» **EXERCISE DETAILS**: The stretch from the line with "Task: Select the Count field showing 2227" through the line with "The height and" in the records below: write it out exactly, and nothing else.

(Extracted data entries)
● ● ● ●
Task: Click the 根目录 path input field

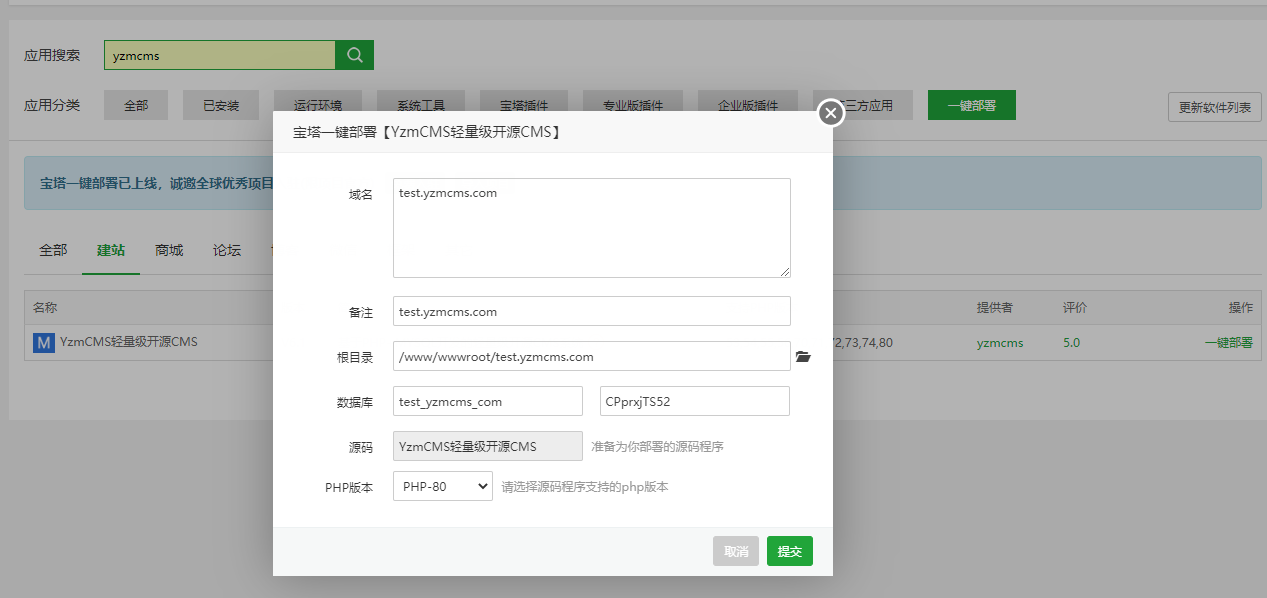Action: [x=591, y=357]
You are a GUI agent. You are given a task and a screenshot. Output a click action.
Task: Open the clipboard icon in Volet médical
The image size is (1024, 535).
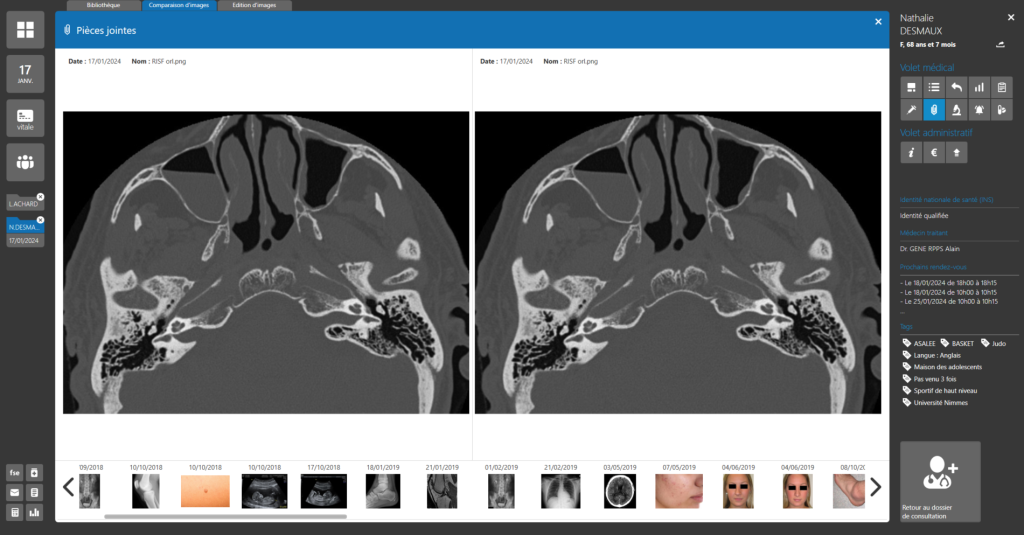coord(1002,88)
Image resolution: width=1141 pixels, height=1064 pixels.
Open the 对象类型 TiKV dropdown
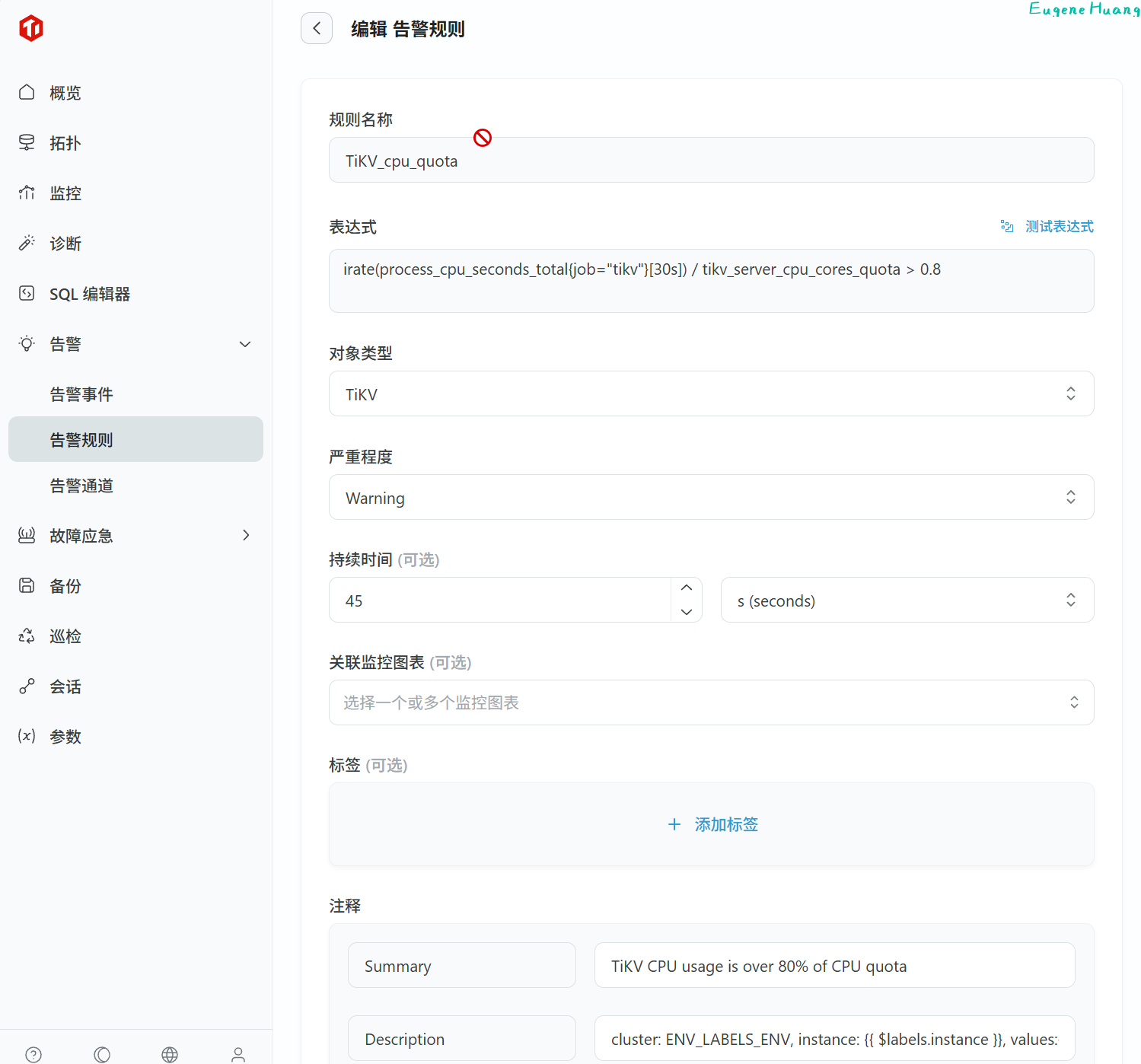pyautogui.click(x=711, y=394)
● ● ● ●
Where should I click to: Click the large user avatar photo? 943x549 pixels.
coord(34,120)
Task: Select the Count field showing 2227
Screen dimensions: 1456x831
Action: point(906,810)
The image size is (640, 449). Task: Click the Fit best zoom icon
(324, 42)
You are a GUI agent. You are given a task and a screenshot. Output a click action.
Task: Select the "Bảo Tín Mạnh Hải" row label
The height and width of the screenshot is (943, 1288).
● ● ● ●
» **TASK ANSWER**:
Task: Select the Count field showing 2227
Screen dimensions: 1456x831
Action: point(906,810)
The image size is (640, 449). Task: Click the Fit best zoom icon
(324, 42)
You are a GUI agent. You are given a task and a screenshot. Output a click action.
Task: Select the "Bảo Tín Mạnh Hải" row label
The height and width of the screenshot is (943, 1288).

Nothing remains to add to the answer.